Uma das novidades prevista na proposta de modelo de acesso ao ensino superior que está em discussão é a introdução de um contingente especial para alunos muito pobres, à semelhança do que já existe para militares ou estudantes oriundos das regiões autónomas. Em concreto, o Governo prevê que os beneficiários do 1.º escalão do abono de família tenham reservado 1% dos lugares de cada curso em cada uma das fases do concurso nacional de acesso ou, pelo menos, uma vaga, nos cursos de menor dimensão.

Esta solução seria uma alternativa à criação de quotas para alunos das escolas do programa Territórios Educativos de Intervenção Prioritária (TEIP) no acesso ao ensino superior e a cursos técnicos superiores profissionais, uma medida prevista no plano contra o racismo.

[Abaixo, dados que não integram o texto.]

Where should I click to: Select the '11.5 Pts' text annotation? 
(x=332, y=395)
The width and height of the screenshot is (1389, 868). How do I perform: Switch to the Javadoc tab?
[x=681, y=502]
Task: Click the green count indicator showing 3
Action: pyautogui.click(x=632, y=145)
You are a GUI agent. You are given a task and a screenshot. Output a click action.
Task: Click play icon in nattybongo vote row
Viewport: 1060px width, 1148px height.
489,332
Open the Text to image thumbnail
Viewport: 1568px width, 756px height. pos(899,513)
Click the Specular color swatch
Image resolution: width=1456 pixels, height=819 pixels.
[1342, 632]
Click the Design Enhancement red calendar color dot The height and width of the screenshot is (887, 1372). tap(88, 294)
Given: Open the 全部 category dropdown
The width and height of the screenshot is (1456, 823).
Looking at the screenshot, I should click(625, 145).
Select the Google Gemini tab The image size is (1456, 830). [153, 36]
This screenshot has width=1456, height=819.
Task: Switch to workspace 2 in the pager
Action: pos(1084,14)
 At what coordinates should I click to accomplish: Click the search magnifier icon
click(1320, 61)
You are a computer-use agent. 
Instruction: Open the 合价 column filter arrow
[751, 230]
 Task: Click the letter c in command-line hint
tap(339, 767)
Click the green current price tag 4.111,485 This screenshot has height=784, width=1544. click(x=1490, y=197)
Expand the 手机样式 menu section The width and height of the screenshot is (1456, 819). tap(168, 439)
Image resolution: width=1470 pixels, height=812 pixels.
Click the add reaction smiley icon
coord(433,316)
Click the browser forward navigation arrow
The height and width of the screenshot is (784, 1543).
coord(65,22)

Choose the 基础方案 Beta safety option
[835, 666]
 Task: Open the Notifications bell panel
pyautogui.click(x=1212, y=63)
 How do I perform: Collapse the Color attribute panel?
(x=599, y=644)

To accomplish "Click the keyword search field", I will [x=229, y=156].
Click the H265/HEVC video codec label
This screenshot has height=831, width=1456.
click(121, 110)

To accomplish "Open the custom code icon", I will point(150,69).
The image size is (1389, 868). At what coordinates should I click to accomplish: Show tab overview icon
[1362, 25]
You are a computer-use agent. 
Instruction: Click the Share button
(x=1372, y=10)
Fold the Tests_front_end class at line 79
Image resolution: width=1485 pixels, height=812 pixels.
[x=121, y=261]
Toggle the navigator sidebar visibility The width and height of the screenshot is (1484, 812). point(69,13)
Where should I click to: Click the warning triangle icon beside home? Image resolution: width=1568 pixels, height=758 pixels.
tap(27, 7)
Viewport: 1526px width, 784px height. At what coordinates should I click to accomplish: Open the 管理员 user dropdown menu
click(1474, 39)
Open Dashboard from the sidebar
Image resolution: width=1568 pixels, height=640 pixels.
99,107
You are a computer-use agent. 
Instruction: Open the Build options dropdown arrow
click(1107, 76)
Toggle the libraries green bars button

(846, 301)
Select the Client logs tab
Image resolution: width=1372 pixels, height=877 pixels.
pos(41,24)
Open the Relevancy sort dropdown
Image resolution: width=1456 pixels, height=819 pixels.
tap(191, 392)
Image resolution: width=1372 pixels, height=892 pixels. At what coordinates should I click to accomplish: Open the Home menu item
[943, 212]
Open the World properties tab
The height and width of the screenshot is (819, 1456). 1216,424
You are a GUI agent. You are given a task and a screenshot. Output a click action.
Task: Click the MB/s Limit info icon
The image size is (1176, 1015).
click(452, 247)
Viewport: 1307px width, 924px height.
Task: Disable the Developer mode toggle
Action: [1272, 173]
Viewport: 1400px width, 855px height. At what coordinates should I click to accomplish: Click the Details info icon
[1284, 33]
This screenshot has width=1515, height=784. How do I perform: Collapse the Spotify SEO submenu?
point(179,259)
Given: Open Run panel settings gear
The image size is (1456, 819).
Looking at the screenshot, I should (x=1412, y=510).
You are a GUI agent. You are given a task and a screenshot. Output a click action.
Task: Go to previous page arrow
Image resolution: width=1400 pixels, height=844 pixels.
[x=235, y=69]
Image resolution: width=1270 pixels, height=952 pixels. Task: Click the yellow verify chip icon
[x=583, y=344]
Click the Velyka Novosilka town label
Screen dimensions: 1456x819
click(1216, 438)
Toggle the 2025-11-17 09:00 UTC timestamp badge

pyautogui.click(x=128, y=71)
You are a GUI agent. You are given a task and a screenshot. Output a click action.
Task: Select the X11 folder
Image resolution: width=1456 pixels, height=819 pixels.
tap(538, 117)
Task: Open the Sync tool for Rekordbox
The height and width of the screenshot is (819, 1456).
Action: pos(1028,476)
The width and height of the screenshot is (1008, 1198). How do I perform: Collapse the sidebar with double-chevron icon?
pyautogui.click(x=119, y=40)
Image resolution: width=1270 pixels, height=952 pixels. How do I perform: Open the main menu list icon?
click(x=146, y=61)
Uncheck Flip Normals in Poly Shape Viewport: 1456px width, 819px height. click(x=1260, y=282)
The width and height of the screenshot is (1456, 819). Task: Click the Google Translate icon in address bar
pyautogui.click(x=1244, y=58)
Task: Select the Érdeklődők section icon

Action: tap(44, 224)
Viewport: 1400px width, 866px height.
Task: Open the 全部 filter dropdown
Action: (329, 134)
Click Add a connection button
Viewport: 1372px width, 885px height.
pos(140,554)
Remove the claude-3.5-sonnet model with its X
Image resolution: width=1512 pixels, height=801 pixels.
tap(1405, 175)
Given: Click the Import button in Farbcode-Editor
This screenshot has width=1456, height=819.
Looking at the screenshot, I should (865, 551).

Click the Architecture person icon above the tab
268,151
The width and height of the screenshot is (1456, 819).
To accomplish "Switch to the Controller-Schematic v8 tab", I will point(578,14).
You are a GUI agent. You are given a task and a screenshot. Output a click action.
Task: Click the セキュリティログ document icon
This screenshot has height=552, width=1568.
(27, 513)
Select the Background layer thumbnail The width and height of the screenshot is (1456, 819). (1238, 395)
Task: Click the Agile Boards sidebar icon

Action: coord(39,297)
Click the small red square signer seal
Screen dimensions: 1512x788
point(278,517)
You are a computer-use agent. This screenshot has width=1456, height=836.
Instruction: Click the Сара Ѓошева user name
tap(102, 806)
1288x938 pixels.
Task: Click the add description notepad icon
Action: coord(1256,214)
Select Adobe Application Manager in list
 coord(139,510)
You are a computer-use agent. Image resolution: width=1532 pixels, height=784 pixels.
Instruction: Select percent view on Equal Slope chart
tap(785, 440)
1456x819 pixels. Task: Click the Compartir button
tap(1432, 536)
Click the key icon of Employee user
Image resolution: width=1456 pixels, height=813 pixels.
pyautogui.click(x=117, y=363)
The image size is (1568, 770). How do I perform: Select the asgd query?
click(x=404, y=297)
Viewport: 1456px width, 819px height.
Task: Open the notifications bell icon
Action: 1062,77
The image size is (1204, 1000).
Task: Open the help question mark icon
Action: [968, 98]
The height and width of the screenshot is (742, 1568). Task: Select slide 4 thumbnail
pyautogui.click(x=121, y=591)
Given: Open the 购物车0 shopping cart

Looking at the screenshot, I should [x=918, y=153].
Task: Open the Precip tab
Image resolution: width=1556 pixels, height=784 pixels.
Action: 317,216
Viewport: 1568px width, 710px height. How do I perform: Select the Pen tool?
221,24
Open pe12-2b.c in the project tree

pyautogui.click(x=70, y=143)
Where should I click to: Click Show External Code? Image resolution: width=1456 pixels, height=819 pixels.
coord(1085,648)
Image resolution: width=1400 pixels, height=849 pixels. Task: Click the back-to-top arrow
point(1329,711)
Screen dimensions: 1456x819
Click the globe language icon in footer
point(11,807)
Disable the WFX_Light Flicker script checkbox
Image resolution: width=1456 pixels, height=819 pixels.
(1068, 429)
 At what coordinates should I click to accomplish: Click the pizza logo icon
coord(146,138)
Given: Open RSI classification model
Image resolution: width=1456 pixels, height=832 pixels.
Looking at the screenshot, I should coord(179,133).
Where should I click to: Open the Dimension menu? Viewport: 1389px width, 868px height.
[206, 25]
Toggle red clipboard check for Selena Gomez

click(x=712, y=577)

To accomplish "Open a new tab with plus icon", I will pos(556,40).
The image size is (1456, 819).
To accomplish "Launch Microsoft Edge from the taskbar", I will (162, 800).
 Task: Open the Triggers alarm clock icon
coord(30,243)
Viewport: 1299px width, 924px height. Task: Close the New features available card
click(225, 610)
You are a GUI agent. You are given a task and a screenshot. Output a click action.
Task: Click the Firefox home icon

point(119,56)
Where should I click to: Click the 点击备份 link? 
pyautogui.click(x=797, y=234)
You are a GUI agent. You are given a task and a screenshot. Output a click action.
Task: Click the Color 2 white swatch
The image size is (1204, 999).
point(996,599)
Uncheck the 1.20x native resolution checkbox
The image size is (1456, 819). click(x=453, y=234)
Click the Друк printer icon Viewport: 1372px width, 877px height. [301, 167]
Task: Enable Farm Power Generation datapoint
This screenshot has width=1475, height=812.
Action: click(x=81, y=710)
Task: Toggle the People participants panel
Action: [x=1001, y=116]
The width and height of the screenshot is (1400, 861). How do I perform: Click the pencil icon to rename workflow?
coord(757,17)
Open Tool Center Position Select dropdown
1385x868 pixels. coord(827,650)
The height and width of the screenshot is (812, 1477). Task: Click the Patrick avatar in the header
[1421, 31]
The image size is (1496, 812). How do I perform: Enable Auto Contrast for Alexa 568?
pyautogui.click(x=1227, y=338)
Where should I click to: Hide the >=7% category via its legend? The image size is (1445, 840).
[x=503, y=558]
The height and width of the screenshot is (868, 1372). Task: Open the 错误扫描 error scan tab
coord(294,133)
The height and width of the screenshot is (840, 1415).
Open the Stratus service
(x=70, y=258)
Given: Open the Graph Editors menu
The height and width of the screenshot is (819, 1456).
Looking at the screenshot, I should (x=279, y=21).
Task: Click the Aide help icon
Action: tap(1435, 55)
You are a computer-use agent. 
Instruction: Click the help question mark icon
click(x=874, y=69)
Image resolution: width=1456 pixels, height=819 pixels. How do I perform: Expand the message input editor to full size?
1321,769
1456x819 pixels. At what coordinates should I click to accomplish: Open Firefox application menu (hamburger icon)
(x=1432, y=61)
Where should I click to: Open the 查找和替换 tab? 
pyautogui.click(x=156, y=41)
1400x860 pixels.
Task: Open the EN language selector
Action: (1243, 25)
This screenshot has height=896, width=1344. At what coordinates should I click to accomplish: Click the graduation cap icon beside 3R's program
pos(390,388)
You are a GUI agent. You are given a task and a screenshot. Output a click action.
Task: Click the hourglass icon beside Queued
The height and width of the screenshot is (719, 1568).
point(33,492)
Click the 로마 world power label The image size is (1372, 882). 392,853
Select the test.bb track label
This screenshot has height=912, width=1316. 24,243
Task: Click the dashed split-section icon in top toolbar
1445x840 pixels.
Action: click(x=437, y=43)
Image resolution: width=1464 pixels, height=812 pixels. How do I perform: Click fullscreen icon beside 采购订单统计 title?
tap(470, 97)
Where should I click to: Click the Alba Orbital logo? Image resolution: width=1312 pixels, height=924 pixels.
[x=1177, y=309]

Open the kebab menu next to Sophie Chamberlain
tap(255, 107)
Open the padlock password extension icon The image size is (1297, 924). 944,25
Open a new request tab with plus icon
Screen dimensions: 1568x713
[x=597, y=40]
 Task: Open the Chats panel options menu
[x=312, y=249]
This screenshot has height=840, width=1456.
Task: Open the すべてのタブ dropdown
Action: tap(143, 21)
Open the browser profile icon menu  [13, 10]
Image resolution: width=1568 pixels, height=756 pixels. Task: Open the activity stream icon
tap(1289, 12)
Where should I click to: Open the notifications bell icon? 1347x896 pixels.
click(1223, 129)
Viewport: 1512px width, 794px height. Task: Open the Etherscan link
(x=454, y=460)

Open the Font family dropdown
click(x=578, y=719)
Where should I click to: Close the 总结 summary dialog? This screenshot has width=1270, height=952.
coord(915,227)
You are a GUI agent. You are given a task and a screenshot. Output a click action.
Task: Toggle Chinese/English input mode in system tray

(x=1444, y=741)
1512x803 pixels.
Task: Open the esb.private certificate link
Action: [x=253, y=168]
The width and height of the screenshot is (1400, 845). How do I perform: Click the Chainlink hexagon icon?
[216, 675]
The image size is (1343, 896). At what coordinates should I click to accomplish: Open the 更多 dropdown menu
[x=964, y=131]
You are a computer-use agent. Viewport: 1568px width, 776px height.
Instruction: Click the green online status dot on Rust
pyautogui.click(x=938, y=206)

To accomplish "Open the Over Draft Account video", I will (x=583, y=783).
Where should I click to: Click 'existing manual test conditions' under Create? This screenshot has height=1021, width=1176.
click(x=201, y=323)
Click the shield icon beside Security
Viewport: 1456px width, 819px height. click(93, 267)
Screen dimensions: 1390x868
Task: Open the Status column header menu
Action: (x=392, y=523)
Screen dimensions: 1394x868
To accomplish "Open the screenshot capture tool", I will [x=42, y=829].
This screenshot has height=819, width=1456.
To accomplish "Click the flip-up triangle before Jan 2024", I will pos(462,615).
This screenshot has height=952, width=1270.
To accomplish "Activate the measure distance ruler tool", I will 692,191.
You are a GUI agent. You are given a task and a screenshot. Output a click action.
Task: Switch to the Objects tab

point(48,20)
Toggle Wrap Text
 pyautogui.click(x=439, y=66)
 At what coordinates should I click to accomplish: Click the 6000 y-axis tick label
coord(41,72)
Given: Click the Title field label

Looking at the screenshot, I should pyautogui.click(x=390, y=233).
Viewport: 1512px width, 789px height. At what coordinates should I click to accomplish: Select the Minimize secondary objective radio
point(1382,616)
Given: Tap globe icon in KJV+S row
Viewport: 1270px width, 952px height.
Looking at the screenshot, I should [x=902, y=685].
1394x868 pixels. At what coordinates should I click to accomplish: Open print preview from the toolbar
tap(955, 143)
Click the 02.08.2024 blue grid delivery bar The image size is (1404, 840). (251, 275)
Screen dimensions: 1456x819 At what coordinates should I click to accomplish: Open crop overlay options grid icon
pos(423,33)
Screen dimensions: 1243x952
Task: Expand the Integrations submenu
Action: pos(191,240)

A medida, justificava o Ministério da Ciência e Ensino Superior, em Agosto, não avançou no último ano lectivo, ao contrário do que estava previsto, por causa da “queda do Governo”, deixando uma resposta à questão para a revisão do modelo de acesso às universidades e politécnicos que já estava prevista.

Notícia actualizada às 11h13: clarifica a fórmula de cálculo da média de acesso ao ensino superior no segundo parágrafo.